Rows excerpted from a collection:
** start **
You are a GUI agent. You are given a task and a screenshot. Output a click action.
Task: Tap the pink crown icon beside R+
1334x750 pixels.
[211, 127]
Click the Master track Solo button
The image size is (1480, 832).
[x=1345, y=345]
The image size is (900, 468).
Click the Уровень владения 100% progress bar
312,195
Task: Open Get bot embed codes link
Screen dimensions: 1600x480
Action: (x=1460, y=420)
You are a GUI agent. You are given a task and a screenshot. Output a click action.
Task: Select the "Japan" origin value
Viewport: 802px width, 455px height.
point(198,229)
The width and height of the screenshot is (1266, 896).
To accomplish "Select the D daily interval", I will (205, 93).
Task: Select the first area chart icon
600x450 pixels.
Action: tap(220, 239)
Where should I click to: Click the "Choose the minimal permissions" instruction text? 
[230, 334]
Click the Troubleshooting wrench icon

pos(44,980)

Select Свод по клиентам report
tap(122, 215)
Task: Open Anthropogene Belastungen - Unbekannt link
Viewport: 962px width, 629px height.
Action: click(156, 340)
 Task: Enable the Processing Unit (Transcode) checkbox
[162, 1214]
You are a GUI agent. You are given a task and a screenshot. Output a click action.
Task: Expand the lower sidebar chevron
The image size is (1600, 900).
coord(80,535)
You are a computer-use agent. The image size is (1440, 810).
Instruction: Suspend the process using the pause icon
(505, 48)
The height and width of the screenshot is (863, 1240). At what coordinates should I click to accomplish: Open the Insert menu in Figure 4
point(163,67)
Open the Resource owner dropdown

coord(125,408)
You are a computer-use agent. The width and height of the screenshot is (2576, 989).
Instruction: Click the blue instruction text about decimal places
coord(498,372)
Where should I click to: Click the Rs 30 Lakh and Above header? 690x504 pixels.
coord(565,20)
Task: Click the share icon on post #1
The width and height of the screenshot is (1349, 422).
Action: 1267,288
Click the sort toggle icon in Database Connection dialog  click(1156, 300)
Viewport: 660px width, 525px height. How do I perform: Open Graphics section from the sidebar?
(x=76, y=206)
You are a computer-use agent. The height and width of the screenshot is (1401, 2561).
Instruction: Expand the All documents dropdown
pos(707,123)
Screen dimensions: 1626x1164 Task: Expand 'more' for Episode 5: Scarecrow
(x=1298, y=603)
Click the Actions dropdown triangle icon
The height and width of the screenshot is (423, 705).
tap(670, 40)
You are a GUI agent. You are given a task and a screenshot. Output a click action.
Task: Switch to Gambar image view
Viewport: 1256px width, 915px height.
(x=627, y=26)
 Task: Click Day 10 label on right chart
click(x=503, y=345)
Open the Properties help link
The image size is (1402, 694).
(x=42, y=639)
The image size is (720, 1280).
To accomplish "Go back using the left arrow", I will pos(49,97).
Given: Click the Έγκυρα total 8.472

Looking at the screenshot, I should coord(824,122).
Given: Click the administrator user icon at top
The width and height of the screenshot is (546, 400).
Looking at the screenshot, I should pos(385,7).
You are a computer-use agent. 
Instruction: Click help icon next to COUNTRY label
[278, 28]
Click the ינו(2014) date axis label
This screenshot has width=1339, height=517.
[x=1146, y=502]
** end **
DIRECTION:
Could you shift every click coordinate in the answers by adding 141 to each number, then write out the rows again, requests included, starting at the line that has "Click the Troubleshooting wrench icon" and stopping after the line that has "coord(80,535)"? Give only those lines.

RESULT OF THIS EXERCISE:
Click the Troubleshooting wrench icon

pos(185,1121)

Select Свод по клиентам report
tap(263, 356)
Task: Open Anthropogene Belastungen - Unbekannt link
Viewport: 962px width, 629px height.
Action: click(297, 481)
 Task: Enable the Processing Unit (Transcode) checkbox
[303, 1355]
You are a GUI agent. You are given a task and a screenshot. Output a click action.
Task: Expand the lower sidebar chevron
The image size is (1600, 900).
coord(221,676)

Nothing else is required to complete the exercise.